19 Eylül 1921’ de Büyük Önder Atatürk’e Türkiye Büyük
Millet Meclisi tarafından “Gazi” lik ve “Mareşal” likünvanı verildi. İşte bu
nedenle 19 Eylül ülkemizde “Gaziler Günü” olarak kutlanır. Tarihimiz gaziler ve
şehitlerin kanlarıyla yazılmıştır. Toplumun hafızası tarihtir. Tarihi bilmek,
unutmamak, tarihten ders çıkarmak ve üzerinde düşünmek; varlığımızı, ulus birliğimizi
sağlar,
Vatan sevgimizi pekiştirir. Gaziler tarihin canlı tanıklarıdır. Canları pahasına savaşmış olanlardır. O yüzden bütün toplumlarda ve tabii biz de sonsuz saygı ve sevgi görürler.

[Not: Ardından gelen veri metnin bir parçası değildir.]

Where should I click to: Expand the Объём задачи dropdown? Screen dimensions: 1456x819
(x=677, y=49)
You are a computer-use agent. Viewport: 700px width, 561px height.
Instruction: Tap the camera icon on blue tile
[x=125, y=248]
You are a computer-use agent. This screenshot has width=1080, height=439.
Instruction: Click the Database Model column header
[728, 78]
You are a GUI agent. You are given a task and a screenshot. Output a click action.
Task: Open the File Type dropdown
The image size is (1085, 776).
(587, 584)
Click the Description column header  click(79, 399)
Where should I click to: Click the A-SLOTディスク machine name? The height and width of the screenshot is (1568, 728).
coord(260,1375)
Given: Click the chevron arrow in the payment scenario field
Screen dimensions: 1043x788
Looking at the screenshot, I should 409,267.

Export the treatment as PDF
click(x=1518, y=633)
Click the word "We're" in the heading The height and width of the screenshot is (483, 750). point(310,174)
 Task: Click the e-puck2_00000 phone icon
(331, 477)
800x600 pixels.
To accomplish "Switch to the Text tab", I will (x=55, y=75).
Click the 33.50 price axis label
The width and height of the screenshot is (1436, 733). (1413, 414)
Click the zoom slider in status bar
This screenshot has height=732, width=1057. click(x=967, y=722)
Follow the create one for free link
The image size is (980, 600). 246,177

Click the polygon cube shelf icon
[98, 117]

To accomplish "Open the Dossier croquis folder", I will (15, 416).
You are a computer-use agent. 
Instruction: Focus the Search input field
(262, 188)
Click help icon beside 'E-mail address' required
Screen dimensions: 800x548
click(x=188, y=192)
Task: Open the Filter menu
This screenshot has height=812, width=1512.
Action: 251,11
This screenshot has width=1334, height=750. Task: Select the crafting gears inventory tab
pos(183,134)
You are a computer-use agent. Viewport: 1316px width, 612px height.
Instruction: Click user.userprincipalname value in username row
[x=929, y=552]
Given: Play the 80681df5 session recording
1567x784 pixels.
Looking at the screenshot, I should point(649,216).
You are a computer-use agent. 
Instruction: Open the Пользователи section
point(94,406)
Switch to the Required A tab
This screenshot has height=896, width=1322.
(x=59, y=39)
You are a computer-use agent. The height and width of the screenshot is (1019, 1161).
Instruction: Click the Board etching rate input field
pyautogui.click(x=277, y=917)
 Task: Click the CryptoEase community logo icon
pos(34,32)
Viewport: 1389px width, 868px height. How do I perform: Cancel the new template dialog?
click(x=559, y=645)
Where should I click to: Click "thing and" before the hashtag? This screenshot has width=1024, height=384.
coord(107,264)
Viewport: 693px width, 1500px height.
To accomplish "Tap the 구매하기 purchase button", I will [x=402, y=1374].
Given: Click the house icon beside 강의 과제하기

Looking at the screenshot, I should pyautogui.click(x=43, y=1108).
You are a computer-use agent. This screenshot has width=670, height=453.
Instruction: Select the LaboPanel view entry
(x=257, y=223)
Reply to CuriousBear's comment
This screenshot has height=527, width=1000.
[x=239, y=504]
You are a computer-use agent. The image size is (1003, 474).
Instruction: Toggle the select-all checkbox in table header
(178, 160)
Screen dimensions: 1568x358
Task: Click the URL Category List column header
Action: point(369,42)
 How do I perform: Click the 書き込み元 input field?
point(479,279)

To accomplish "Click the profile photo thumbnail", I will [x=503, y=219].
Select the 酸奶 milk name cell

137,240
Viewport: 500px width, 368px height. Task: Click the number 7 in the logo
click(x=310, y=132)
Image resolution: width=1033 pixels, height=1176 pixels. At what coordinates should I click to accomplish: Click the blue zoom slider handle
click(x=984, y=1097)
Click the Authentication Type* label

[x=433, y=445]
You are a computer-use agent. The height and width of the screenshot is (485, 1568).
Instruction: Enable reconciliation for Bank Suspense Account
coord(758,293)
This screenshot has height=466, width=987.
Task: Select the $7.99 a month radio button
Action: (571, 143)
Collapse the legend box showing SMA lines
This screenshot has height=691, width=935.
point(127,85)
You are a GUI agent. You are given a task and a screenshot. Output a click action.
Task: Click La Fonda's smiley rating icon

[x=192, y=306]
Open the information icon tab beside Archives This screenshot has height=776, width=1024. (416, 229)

Tarih toplum hafızasına tarih kitapları ve canlı tanıklarla kazınır. Bu bilgilerle biz; kim olduğumuzu, nereden nereye geldiğimizi, hangi ortak savaşlardan, ortak amaçlara yöneldiğimizi, kader birliğimizi, ülkü birliğimizi, ulus birliğimizi öğreniriz. Toplumsal hafızayı kaybettiğimizde birlik ve bütünlüğümüzü de kaybederiz. Bu yüzden tarih bilgisi önemlidir. Tarihi kanları ve canları pahasına yazan şehitler ve gaziler değerlidir. Gaziler tarihin canlı tanıkları olarak yaşananları hatırlamamıza, unutmamamıza neden olan insanlardır. Gazilerimiz, savaşlarda gösterdikleri kahramanlıkla anılırlar. Onlar, savaşlarda yaşadıkları acılı ve zorlu koşullar yüzünden, hayata bağlılıklarının arttırılması ve kalan ömürlerinde de rahat ettirilmesi gereken insanlardır.
Çünkü toplum olarak bizler, bunu onlara borçluyuz.
Gazilik ve şehitlik mertebelerine erişmiş insanlara sevgi ve saygı göstermek, onlara her yerde ve her durumda öncelik vermek ulusumuzun ve devletimizin geleneklerinde vardır yüzyıllardır. Bu gelenek hiç değişmeden devam etmeli ve gazilerimizle ailelerine gerekli özeni hepimiz göstermeliyiz. Onlara olan minnet borcumuzu başka türlü ödeyemeyiz. “Gaziler Günü” kutlu olsun.